- Born: Fredrik Christian Emil Børgesen 1 January 1866 Copenhagen, Denmark
- Died: 22 March 1956 (aged 90) Frederiksberg, Denmark
- Education: University of Copenhagen
- Scientific career
- Fields: Botany Psychology
- Workplaces: University of Copenhagen

= Frederik Børgesen =

Danish botanist and phycologist

Fredrik Christian Emil Børgesen (1 January 1866 in Copenhagen – 22 March 1956 in Frederiksberg) was a Danish botanist and phycologist. He graduated in botany from the University of Copenhagen and was subsequently employed as an assistant at the Botanical Museum (1893–1900). His doctoral thesis dealt with the marine algae of the Faroe Islands (1904). Later, he became librarian at the Library of the Botanical Garden (1900–1935).

Børgesen made investigations of marine algae e.g. around India, Mauritius, the Canary Islands and the Antilles.

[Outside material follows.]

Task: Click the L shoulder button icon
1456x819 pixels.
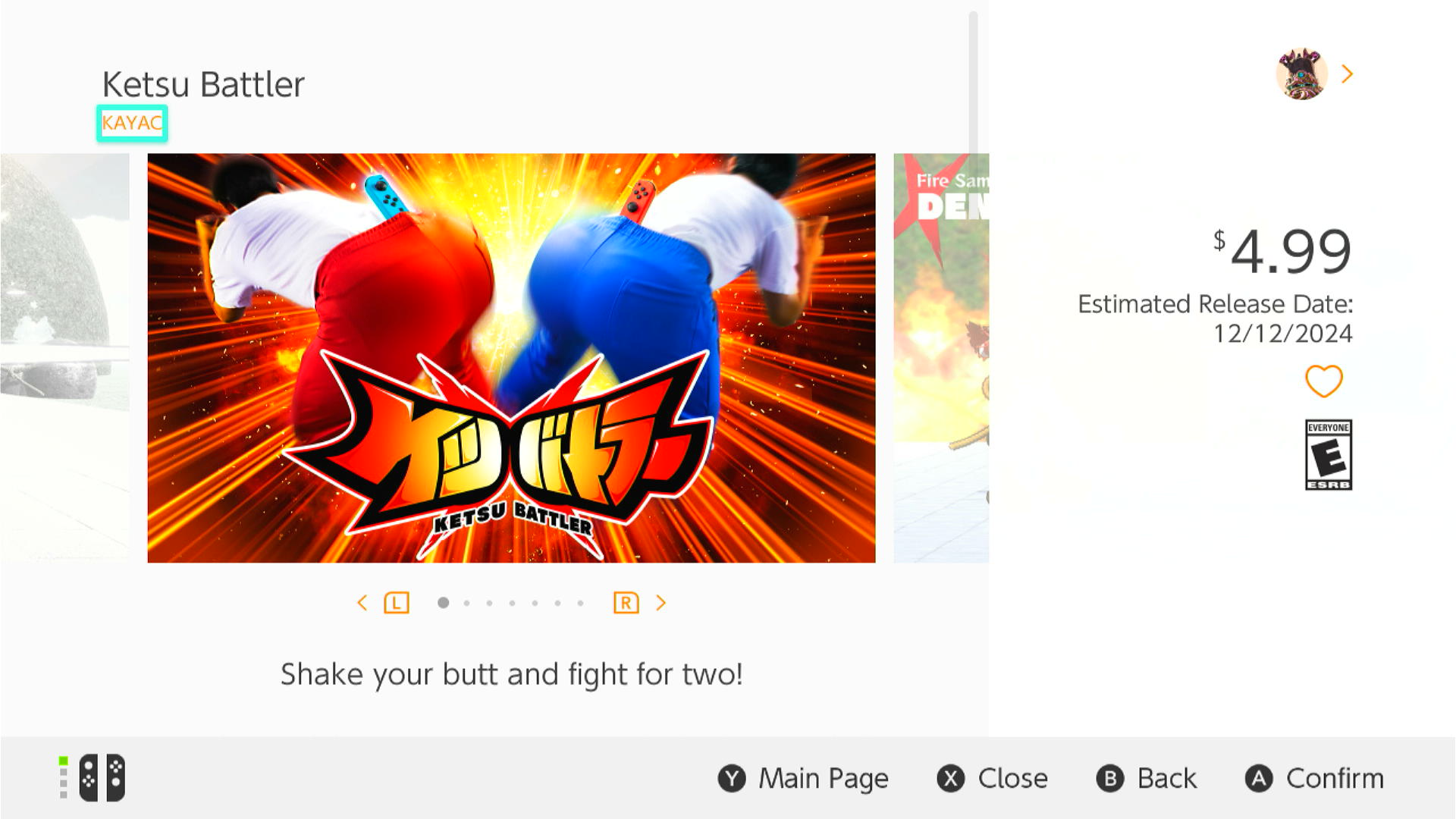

Many species have been named to his honour, e.g. Coccoloba borgesenii (Polygonaceae) and numerous algae, e.g. Hypnea boergesenii (Hypneaceae) and Padina boergesenii (Phaeophyceae).

==Selected publications==
- Børgesen, F. & Paulsen, O. (1898) Om Vegetationen paa De dansk-vestindiske Øer. København: Nordisk Forlag. 114 pp.
  - The work is a result of studies conducted during the expedition to Venezuela and the Antilles organized by Eugen Warming 1891–1892. The whole work has a distinct "Warmingian" appearance, organized as it is according to major vegetation types (halophytic vegetation, psammophytic vegetation, etc.) and with descriptions (incl. line drawings) of leaf and stem morphology in relation to habitat. Børgesen and Paulsen were students of Eugen Warming. Later, the both went their own ways, mainly to phycology and marine biology.
- Botany of the Færöes
  - These three papers were later reprinted in one volume:
  - Børgesen, F. (1903) Marine algæ. In Vol. II, pp. 339–532. Copenhagen and London.
  - Børgesen, F. (1908) The algæ-vegetation of the Færöese coasts, with remarks on the phyto-geography. In Vol. III, pp. 683–834. Copenhagen and London.
  - Børgesen, F. & Jónsson, H. (1908) The distribution of the marine algæ of the Arctic Sea and of the northernmost part of the Atlantic. In Vol. III Appendix pp. i-xxviii.
- Børgesen, F. (1904) "Om Algevegetationen ved Færøernes Kyster". Gyldendalske Boghandel, Copenhagen. Doctoral dissertation, University of Copenhagen.
- Børgesen, F. & Raunkiær, C. (1918) Mosses and Lichens collected in the former Danish West Indies. Dansk Botanisk Arkiv 2(9):1-18.
- Børgesen, F. (1913–14) The marine Algæ of the Danish West Indies, Vol I. Chlorophyceæ and Phæophyceæ. Dansk Botanisk Arkiv 1(4) and 2(2). 226 pp.
- Børgesen, F. (1915–20) The marine Algæ of the Danish West Indies, Vol. II. Rhodophyceæ; with addenda to the Chlorophyceæ, Phæophyceæ and Rhodophyceæ. Dansk Botanisk Arkiv 3. 504 pp.